«Banche italiane all'oscuro»
MILANO.«Le banche italiane non sapevano». Maurizio Sella, presidente dell'Abi (l'associazione che raggruppa le banche italiane) non usa mezze parole per difendere l'operato degli istituti di credito nella vicenda Parmalat. Sella (che parla alla Commissione bicamerale di indagine sulla tutela del risparmio) mette le banche dalla parte dei danneggiati, non dice che gli istituti di credito rimborseranno i bond («ogni banca deciderà il suo comportamento»), ma spiega di essere disponibile ad aiutare gli obbligazionisti sul piano legale. La replica del presidente della Commissione Finanze, Pedrizzi (An), non si fa attendere: no a una difesa indiscriminata del sistema bancario. Sulla vicenda scende in campo il ministro Maroni (Lega): «Le banche si impegnino a chiudere questa pagina nera».

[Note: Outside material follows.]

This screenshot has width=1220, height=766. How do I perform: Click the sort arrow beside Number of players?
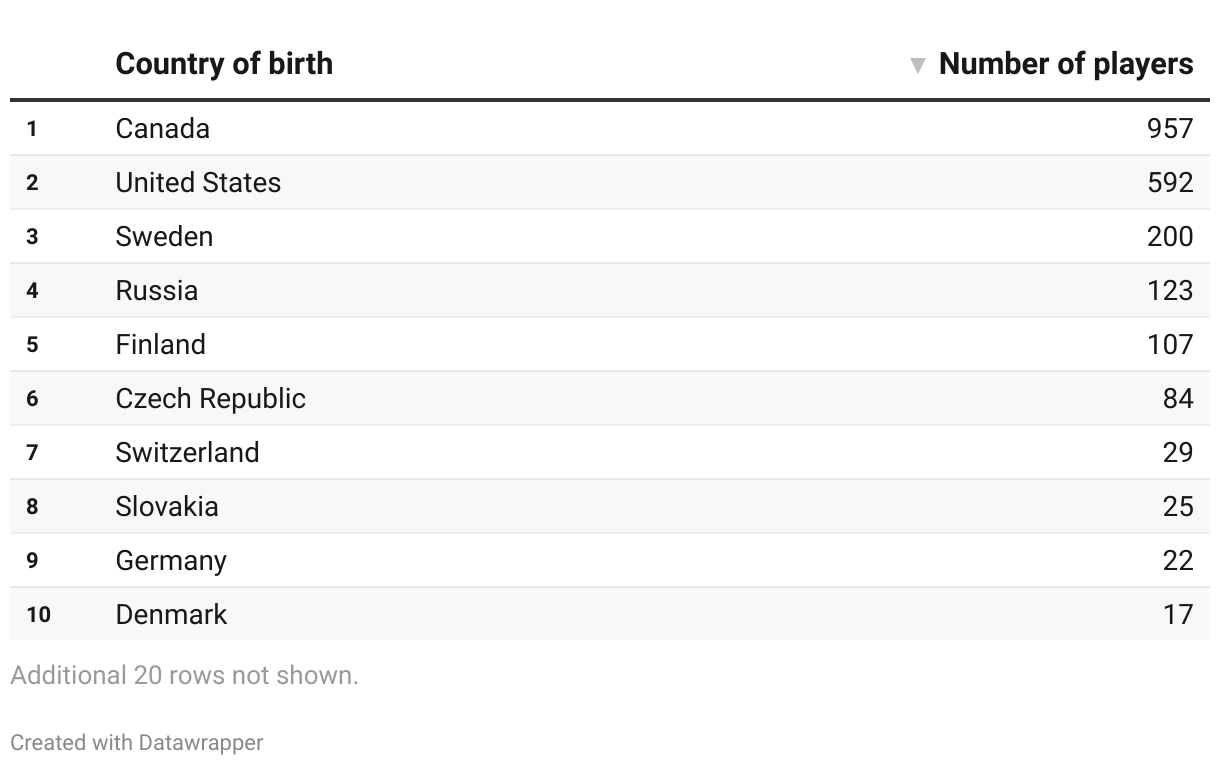click(917, 66)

La difesa delle banche.«Anche noi abbiamo saputo ai primi di dicembre - dice Sella - anche se, già a marzo, c'era stata qualche voce. Poi le stesse voci erano state smentite da Standard and Poor's (cioè l'agenzia che assegna il rating). «Non abbiamo avuto nessun tipo di possibilità di capire - aggiunge il presidente dell'Abi - perchè Parmalat rappresenta una cosa che non si era mai vista. Una banca, poi, non può verificare se un bilancio è vero». I risparmiatori coinvolti, secondo l'Abi, sono fra gli 80 e i 100 mila mentre l'80% di bond Parmalat è stato emesso da banche straniere e solo il 20% da istituti italiani.

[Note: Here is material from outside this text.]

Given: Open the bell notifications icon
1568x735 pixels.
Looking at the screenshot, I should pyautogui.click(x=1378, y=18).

Aiutare i risparmiatori.L'Abi sollecita l'adozione di norme per aiutare gli obbligazionisti perchè possano essere ammessi al passivo. Al momento si tratta di una procedura complessa (e costosa) cui devono aderire tutti i creditori Parmalat per poter riavere parte dei loro soldi.
Fra i creditori ci sono anche le banche, esposte verso il gruppo di Tanzi per 3,1-3,8 miliardi di euro. «Le sofferenze cresceranno - dice Sella - anche a causa di comportamenti gravi e fraudolenti».
Il falso in bilancio.Sella spiega che «la nuova disciplina del falso in bilancio è meno rigorosa che in passato e quindi non scoraggia comportamenti devianti. Sarebbe opportuno inasprire le pene».
28 indagati.A Parma sono 28 le persone indagate, mentre gli inquirenti rivelano che «è sicuramente Tonna la migliore fonte, quello che dice è quasi tutto vero». Ieri pomeriggio è stato di nuovo interrogato Calisto Tanzi. A Milano è attesa per oggi l'iscrizione di alcuni banchieri sul registro degli indagati per aggiotaggio. Indagini a tutto campo anche dall'Agenzia delle entrate.
Una Nuova Parmalat.Il commissario Bondi sta pensando a una nuova società che potrebbe essere quotata in Piazza Affari al posto di Parmalat Finanziaria. Gli azionisti dovrebbero essere le banche e gli obbligazionisti (che dovrebberio convertire i loro crediti in azioni). Ai 28mila italiani azionisti Parmalat sarà invece forse offerto un 'diritto" per rientrare nel capitale della nuova società quotata.